O universo dos aplicativos, sejam eles para entretenimento ou para otimizar as atividades práticas do dia-a-dia, também se tornaram ferramentas aplicadas à saúde. O paciente já não quer apenas ouvir o diagnóstico dado durante a consulta, ele quer acompanhar seu tratamento de maneira que informações complementares possam ser disponibilizadas e acessadas a hora que desejar. E mais: ele quer ter um canal direto com seu médico na palma da mão através do seu smartphone. 

Hoje em dia, já existem aplicativos que auxiliam médicos e pacientes a monitorar seus tratamentos de forma remota. Diário Cefaleia, disponível na Google Play e App Store, por exemplo, ajuda médicos e pacientes a acompanhar dores de cabeça. Ele armazena, por meio de um calendário, dias e horários em que os pacientes sentiram dor de cabeça. Para os mais esquecidos, que sempre deixam de tomar alguma medicação porque não se lembrou, tem o Pillboxie que permite ao paciente, além de configurar lembretes, registrar o formato e visual dos remédios para encontrá-los mais facilmente.
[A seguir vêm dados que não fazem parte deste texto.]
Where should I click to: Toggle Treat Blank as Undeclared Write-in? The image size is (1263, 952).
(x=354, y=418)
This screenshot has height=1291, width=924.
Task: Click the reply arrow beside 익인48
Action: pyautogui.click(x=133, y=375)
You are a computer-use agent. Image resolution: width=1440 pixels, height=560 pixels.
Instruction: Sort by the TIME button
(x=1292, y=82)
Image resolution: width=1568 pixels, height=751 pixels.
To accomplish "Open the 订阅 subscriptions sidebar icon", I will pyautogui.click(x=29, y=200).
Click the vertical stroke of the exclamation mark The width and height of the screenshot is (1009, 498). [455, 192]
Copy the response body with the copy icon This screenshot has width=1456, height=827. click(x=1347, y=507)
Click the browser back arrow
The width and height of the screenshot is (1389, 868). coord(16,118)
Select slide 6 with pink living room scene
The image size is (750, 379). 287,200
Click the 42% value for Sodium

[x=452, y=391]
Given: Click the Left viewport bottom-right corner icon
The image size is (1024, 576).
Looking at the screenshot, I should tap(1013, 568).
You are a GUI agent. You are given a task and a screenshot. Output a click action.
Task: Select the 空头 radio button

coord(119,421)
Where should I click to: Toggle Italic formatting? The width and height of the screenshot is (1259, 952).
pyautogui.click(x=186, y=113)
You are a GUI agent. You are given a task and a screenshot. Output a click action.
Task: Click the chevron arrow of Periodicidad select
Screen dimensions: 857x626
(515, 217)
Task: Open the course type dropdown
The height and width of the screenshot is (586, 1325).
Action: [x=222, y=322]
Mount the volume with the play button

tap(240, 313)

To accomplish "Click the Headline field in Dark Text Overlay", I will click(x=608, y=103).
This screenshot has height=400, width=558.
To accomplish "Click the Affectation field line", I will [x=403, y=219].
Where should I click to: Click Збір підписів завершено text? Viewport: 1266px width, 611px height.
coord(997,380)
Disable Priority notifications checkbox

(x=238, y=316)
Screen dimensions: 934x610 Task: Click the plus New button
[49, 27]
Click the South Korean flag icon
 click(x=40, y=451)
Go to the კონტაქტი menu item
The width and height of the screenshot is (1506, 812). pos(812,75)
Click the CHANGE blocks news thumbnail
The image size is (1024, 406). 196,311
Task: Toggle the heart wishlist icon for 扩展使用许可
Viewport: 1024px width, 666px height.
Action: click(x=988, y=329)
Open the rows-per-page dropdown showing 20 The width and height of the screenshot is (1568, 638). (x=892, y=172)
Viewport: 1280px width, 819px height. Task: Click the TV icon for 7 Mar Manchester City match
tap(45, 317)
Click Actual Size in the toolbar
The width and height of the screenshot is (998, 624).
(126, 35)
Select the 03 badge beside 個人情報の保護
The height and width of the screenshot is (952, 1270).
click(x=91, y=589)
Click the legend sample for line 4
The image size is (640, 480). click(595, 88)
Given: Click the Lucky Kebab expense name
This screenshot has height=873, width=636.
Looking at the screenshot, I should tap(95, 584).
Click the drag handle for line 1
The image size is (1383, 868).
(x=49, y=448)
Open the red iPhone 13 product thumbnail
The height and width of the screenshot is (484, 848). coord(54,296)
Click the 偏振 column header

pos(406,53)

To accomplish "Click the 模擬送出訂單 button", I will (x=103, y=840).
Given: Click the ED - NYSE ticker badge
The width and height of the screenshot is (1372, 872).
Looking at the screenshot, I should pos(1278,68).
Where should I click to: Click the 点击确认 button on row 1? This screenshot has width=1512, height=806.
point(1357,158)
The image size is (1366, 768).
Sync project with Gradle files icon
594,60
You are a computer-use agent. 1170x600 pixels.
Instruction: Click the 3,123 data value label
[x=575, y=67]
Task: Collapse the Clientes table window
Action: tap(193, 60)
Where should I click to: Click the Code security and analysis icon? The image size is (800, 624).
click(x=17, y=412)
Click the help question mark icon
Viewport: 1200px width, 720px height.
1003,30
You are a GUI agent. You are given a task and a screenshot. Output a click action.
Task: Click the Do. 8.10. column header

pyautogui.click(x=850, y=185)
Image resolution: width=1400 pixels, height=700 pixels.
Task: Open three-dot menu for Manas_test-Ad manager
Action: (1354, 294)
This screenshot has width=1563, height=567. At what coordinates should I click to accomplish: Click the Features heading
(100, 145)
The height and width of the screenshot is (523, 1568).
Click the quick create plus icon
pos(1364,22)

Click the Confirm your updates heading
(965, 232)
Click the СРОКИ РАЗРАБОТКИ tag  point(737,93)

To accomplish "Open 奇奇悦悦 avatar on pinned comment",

Além desses dois citados acima, existem muitos outros que são específicos para cada tipo de enfermidade.

Big Data

Ao longo da vida de um paciente, entre consultas, diagnósticos e tratamentos, muitas informações ficam espalhadas em diversos registros médicos por onde ele se consultou ou fez um exame. A tendência é que todo esse histórico médico do paciente seja atualizado numa plataforma digital, onde seja possível fazer o resgate de todas essas informações para oferecer ao paciente um diagnóstico e tratamento mais precisos.

Na Suécia, já é possível que os cidadãos e residentes acessem toda a documentação pessoal relacionada à saúde através de um número de identificação, conhecido como Swedish PIN (Ou PIN Sueco). Na pandemia do novo coronavírus, o monitoramento do avanço da doença entre os infectados tem sido registrado e todos os dados coletados ficam armazenados nesse banco de dados. Com isso, tem sido possível gerar relatórios e métricas sobre o avanço da doença naquele país.

 Lei Geral de Proteção de Dados (LGPD) e seu impacto em clínicas médicas

Estamos falando sobre os impactos positivos da tecnologia nos serviços de saúde, mas, vale destacar que é preciso ter muito cuidado ao utilizar informações dos pacientes. A nova lei, sancionada em 2018 pelo então presidente Michel Temer, foi criada com base no General Data Protection Regulation (GDPR), uma legislação que já está em vigor nos países europeus. A função principal dessa legislação é evitar que as empresas transmitam informações de qualquer pessoa sem o seu devido consentimento. 

Clínicas médicas lidam diariamente com um volume imenso de dados pessoais registrados no cadastro, laudos de exames e prontuários com informações dos tratamentos realizados. Essas informações são confidenciais e só podem ser armazenadas com o consentimento do paciente. Se você ainda não tem um software de gestão seguro e que esteja adequado às diretrizes da LGPD, contrate a Support Health para armazenar os dados da sua clínica e pacientes com segurança. As informações sensíveis de sua clínica não podem ser extraviadas, sob pena de multa que pode chegar até R$ 50 milhões, dependendo do faturamento da sua clínica.

Home Care e Hóspices

Home Care é um termo em inglês que significa assistência médica domiciliar. Essa modalidade, que hoje é uma obrigação do SUS e da saúde suplementar, permite a desospitalização precoce dos pacientes e faz com que o paciente tenha um atendimento de qualidade e seguro dentro de casa. Um dos principais usuários dessa modalidade são pacientes com doenças crônicas, que possuem grande dependência de cuidados diários e de enfermagem. 

De acordo com o emergencista, médico legista e diretor médico da Cooperativa de Atendimento Pré e Hospitalar (COAPH Saúde), Dr. Hugo Leandro, outra tendência da medicina num mundo pós-pandemia é o Home Care e Hóspices. Segundo o médico, “outra mudança importante é em relação ao cuidado especializado de pacientes que precisam de atenção de profissionais da saúde, mas que não precisam de internação. Haverá o aumento da procura de uma assistência de saúde que seja mais de cuidado do que de tratamento. Por exemplo, hospitais e instituições de saúde fundamentalmente ligados à enfermagem, assistência social e psicologia. Isso desocupa leitos, abre vagas para quem realmente precisa e evita a exposição a infecções e complicações hospitalares”.